▶ **Work instructions**
a. Check each statement against the text on the footballer Juan Manuel Martínez and answer yes or no, quoting the words of the text that decide it: (i) he was born in Viedma; (ii) he played for Corinthians in 2013; (iii) he scored two goals for the 2005 Clausura winning squad.
b. Count the lines of the records that contain the string "height" and give only the number.

▶ **Text excerpt**
Juan Manuel Martínez

Personal information
- Full name: Juan Manuel Martínez
- Date of birth: 25 October 1985 (age 40)
- Place of birth: Viedma, Río Negro, Argentina
- Height: 1.77 m (5 ft 10 in)
- Position(s): Forward, winger

Team information
- Current team: Almirante Brown

Youth career
- Vélez Sársfield

Senior career*
- Years: Team / Apps / (Gls)
- 2003–2012: Vélez Sársfield / 153 / (26)
- 2005–2006: → Argentinos Jrs. (loan) / 13 / (1)
- 2007: → Cúcuta Deportivo (loan) / 9 / (2)
- 2007–2008: → Al-Shabab (loan) / 15 / (3)
- 2012: Corinthians / 18 / (2)
- 2013–2015: Boca Juniors / 58 / (9)
- 2015–2016: Real Salt Lake / 40 / (8)
- 2017: Vélez Sársfield / 12 / (1)
- 2017–2018: Independiente / 9 / (0)
- 2018–2019: Agropecuario / 7 / (0)
- 2019–2021: Almagro / 59 / (10)
- 2022: Almirante Brown / 5 / (0)

International career
- 2011–2012: Argentina / 4 / (1)

= Juan Manuel Martínez (Argentine footballer) =

Argentine footballer

Juan Manuel Martínez (born October 25, 1985), nicknamed Burrito (in English, "Little Donkey"), is an Argentine footballer who plays as a forward for Almirante Brown. He also holds a Portuguese passport.

==Club career==
Martínez started playing for Vélez Sársfield on October 1, 2003, in a 2–1 win over Talleres de Córdoba, for the Clausura tournament. Later, he was part of the 2005 Clausura winning squad, playing 13 games and scoring 1 goal. The goal he scored was Vélez's first in that championship, in the fourth match day victory over Lanús (2–1).

Records from a collection
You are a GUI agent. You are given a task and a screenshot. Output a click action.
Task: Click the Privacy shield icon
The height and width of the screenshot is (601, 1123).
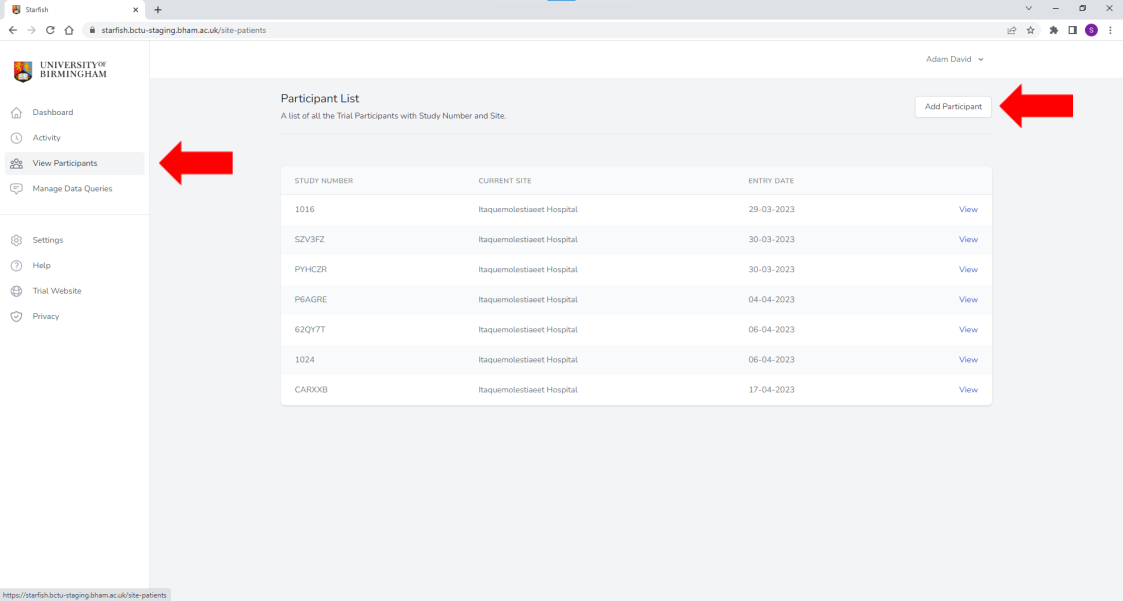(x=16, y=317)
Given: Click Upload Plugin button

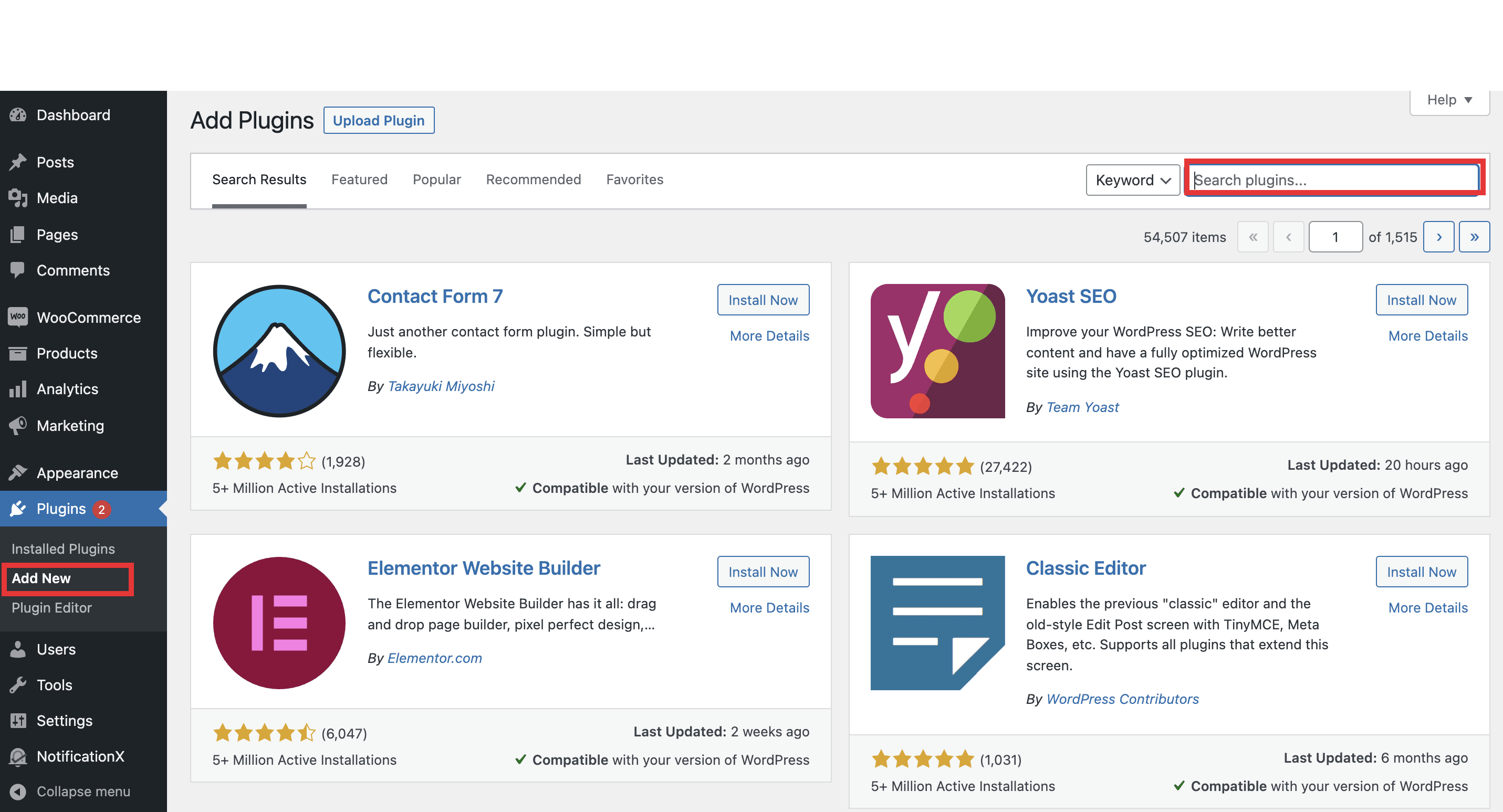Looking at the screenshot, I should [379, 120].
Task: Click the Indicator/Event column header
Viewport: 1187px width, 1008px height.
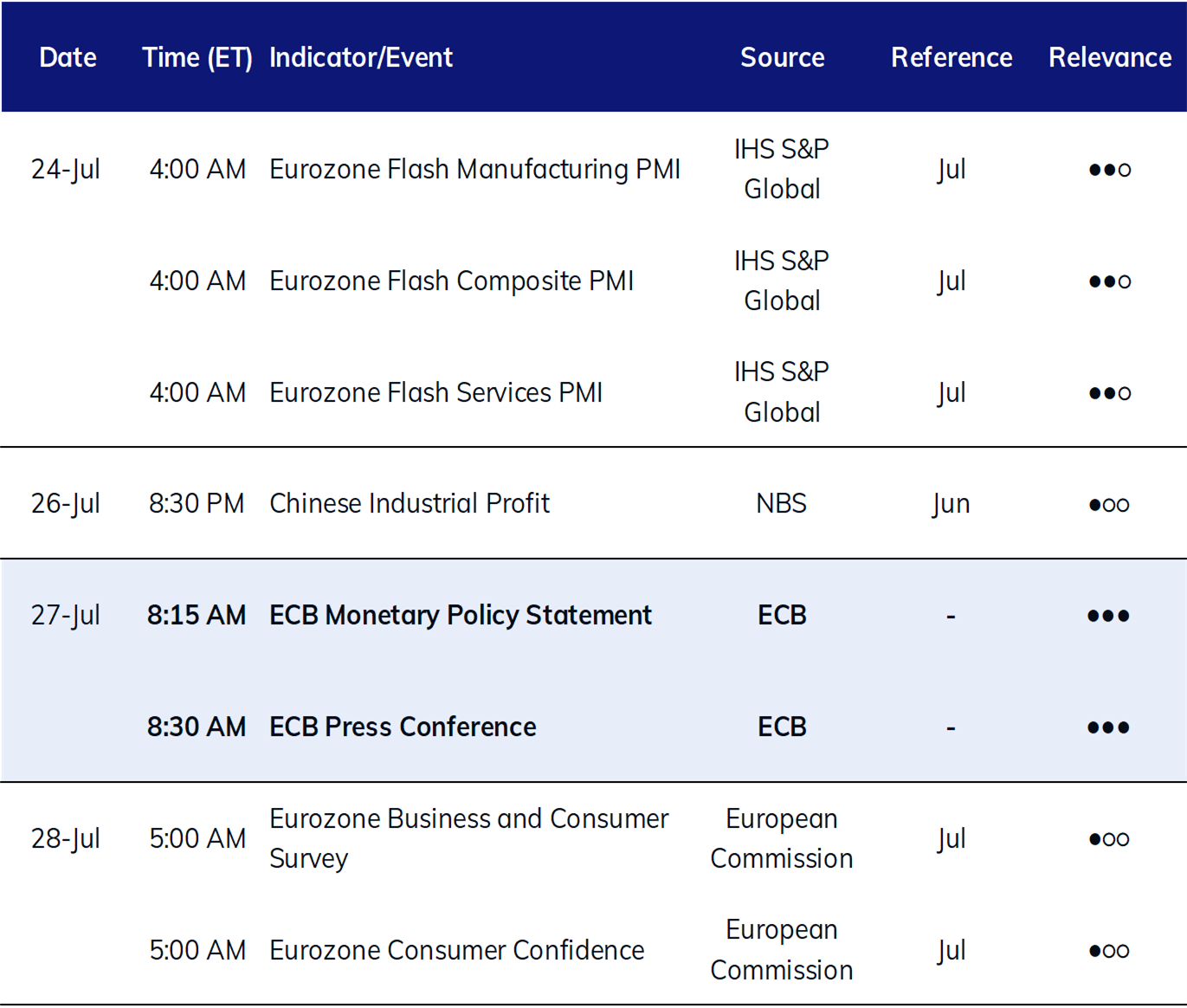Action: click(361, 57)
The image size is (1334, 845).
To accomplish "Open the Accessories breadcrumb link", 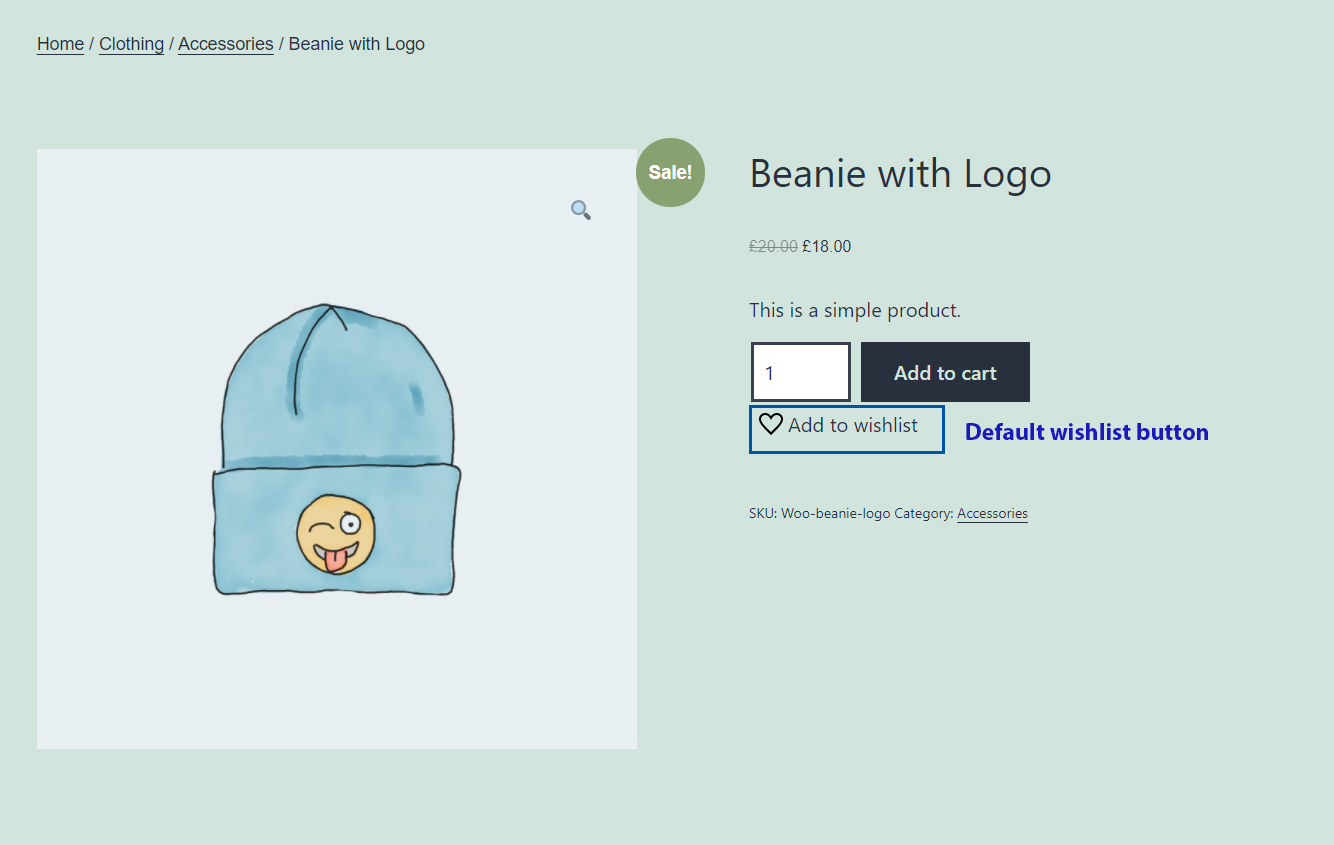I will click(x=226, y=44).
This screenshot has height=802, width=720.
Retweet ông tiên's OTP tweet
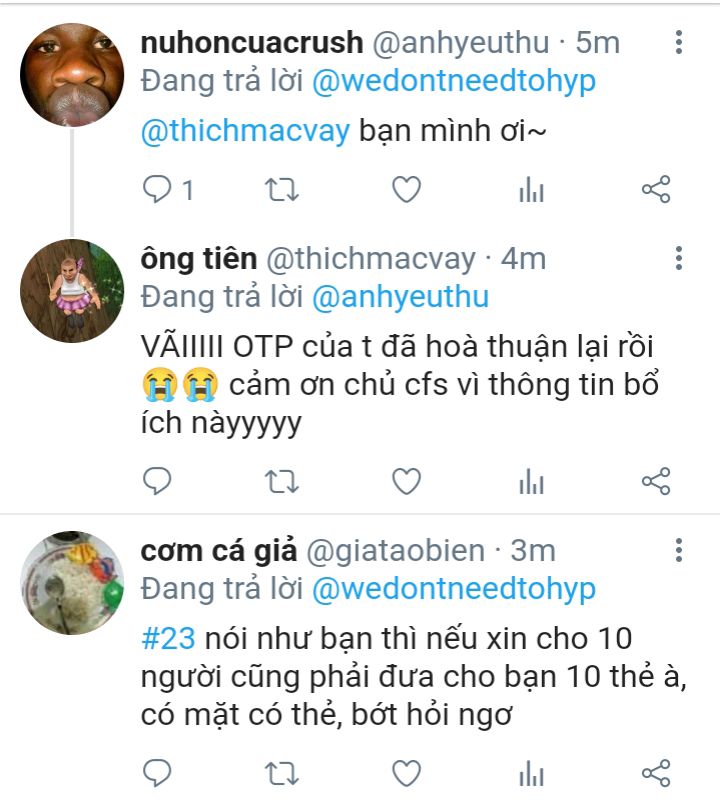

▶ **Results for the exercise**
a.
(i) Yes: "Place of birth: Viedma, Río Negro, Argentina"
(ii) No: "2012: Corinthians / 18 / (2)"
(iii) No: "playing 13 games and scoring 1 goal"

b. 3